Self-enforcing Debt Limits and Costly Default in General Equilibrium

Filipe Martins Da Rocha, Université Dauphine

We establish a novel determination of self-enforcing debt limits at the present value of default cost in a general competitive equilibrium. Agents can trade state-contingent debt but cannot commit to repay. If an agent defaults, she loses a fraction of her current and future endowments. Moreover, she is excluded from borrowing but is still allowed to save, as in Bulow and Rogoff (1989). Competition implies that debt limits are not-too-tight, as in Alvarez and Jerman (2000). Under a mild condition that the endowment loss from default is bounded away from zero, we show that the equilibrium interest rates must be sufficiently high that the present value of aggregate endowments is finite.
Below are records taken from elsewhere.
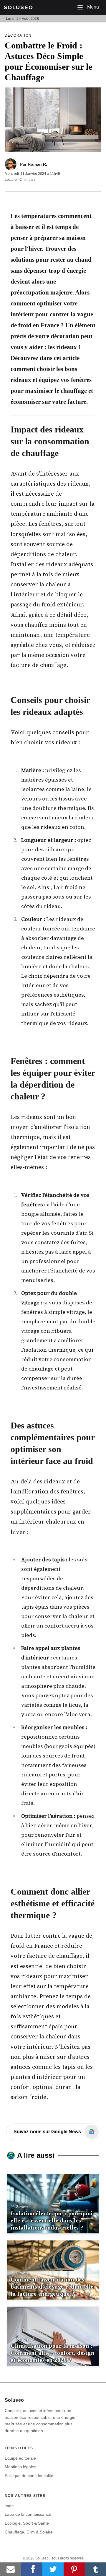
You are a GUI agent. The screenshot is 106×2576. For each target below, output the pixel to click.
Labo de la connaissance (28, 2514)
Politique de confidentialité (29, 2475)
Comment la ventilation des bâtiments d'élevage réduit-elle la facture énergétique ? (52, 2286)
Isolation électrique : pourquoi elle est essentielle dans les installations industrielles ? (52, 2220)
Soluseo (18, 7)
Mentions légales (20, 2466)
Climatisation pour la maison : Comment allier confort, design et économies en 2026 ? (52, 2352)
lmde (9, 2505)
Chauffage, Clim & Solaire (29, 2532)
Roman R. (37, 164)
We show that equilibrium debt limits are exactly equal to the present value of endowment loss due to default. The determination of competitive debt limits based on endowment loss is isomorphic to the determination of public debt sustainable by tax revenues. We also show that competitive equilibria with self-enforcing debt and costly default are equivalent to Arrow-Debreu equilibria with limited pledgeability, as defined by Gottardi and Kubler (2015).

Co-authors: Toan Phan and Yiannis Vailakis.